### What is needed:
Everything from the first line of the entries through the line containing "Viewport: 265px width, 169px height." is to be retyped exactly, and nothing beyond it.

Content starts

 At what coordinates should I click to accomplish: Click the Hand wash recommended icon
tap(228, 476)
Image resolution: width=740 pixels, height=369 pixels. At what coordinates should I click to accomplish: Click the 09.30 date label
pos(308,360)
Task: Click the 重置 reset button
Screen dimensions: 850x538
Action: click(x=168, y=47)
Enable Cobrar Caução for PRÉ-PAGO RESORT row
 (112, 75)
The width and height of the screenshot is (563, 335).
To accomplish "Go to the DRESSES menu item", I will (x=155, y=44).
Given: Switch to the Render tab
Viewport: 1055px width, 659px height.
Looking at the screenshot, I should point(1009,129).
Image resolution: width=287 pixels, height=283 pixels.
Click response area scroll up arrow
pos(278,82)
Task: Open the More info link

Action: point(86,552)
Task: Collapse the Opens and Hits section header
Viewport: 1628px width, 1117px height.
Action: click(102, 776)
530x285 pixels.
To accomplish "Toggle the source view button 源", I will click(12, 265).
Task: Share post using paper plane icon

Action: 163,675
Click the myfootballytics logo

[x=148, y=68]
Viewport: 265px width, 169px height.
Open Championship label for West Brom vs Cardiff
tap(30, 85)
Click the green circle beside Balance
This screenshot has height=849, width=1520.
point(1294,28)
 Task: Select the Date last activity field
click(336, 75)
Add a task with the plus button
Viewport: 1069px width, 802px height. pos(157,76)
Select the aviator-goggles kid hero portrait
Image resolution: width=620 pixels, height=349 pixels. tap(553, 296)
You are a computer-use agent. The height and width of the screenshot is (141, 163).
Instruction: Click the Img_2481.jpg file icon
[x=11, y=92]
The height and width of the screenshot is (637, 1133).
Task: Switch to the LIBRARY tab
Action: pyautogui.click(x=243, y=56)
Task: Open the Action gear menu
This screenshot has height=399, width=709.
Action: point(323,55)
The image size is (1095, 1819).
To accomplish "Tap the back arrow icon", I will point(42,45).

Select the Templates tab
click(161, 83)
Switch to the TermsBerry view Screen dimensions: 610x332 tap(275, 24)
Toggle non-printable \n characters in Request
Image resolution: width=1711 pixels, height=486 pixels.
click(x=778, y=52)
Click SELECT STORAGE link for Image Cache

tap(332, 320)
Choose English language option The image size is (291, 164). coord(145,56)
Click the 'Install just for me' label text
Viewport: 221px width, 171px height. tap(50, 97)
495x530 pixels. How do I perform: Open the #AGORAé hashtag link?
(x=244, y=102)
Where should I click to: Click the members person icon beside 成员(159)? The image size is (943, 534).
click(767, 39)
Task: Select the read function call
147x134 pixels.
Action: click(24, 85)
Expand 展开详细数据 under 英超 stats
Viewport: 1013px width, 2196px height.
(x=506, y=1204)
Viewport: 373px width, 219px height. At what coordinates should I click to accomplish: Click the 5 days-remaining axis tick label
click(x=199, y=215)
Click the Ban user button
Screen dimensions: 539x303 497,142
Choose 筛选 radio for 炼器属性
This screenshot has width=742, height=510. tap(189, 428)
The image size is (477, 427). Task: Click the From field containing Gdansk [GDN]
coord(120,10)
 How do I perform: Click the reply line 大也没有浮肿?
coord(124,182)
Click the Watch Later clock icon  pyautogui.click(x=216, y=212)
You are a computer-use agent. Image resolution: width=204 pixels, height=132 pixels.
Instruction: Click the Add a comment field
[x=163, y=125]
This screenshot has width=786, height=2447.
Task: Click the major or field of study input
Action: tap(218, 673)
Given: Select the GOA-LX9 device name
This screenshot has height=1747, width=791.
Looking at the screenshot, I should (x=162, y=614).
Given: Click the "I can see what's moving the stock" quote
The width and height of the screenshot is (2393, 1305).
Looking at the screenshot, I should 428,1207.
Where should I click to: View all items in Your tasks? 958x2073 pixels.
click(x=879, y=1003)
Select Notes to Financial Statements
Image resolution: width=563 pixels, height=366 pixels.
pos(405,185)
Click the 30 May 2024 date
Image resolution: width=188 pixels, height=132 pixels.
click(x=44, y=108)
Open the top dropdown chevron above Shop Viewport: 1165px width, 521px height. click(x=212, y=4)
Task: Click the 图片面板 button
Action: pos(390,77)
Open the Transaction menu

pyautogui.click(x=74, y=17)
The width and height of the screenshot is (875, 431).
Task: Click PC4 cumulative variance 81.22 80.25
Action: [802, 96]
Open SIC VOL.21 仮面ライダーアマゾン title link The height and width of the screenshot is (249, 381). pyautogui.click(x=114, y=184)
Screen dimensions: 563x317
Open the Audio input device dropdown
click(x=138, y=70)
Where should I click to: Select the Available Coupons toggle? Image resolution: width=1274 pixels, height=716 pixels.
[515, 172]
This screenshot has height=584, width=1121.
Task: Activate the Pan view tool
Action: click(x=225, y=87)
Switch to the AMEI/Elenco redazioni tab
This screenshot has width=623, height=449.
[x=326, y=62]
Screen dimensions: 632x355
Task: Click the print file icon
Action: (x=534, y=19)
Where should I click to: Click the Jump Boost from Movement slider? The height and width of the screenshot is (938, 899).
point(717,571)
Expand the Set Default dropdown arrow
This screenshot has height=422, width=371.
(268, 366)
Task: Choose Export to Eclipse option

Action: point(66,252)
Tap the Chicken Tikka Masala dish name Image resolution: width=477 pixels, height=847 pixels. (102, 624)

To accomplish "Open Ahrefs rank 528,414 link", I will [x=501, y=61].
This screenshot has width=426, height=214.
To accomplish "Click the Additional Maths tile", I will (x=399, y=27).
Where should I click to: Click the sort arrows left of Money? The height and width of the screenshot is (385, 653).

Content ends

### Task solution:
 At what coordinates should I click to accomplish: Click the Hand wash recommended icon
tap(228, 476)
Image resolution: width=740 pixels, height=369 pixels. At what coordinates should I click to accomplish: Click the 09.30 date label
pos(308,360)
Task: Click the 重置 reset button
Screen dimensions: 850x538
Action: click(x=168, y=47)
Enable Cobrar Caução for PRÉ-PAGO RESORT row
 (112, 75)
The width and height of the screenshot is (563, 335).
To accomplish "Go to the DRESSES menu item", I will (x=155, y=44).
Given: Switch to the Render tab
Viewport: 1055px width, 659px height.
Looking at the screenshot, I should point(1009,129).
Image resolution: width=287 pixels, height=283 pixels.
Click response area scroll up arrow
pos(278,82)
Task: Open the More info link

Action: point(86,552)
Task: Collapse the Opens and Hits section header
Viewport: 1628px width, 1117px height.
Action: click(102, 776)
530x285 pixels.
To accomplish "Toggle the source view button 源", I will click(12, 265).
Task: Share post using paper plane icon

Action: 163,675
Click the myfootballytics logo

[x=148, y=68]
Viewport: 265px width, 169px height.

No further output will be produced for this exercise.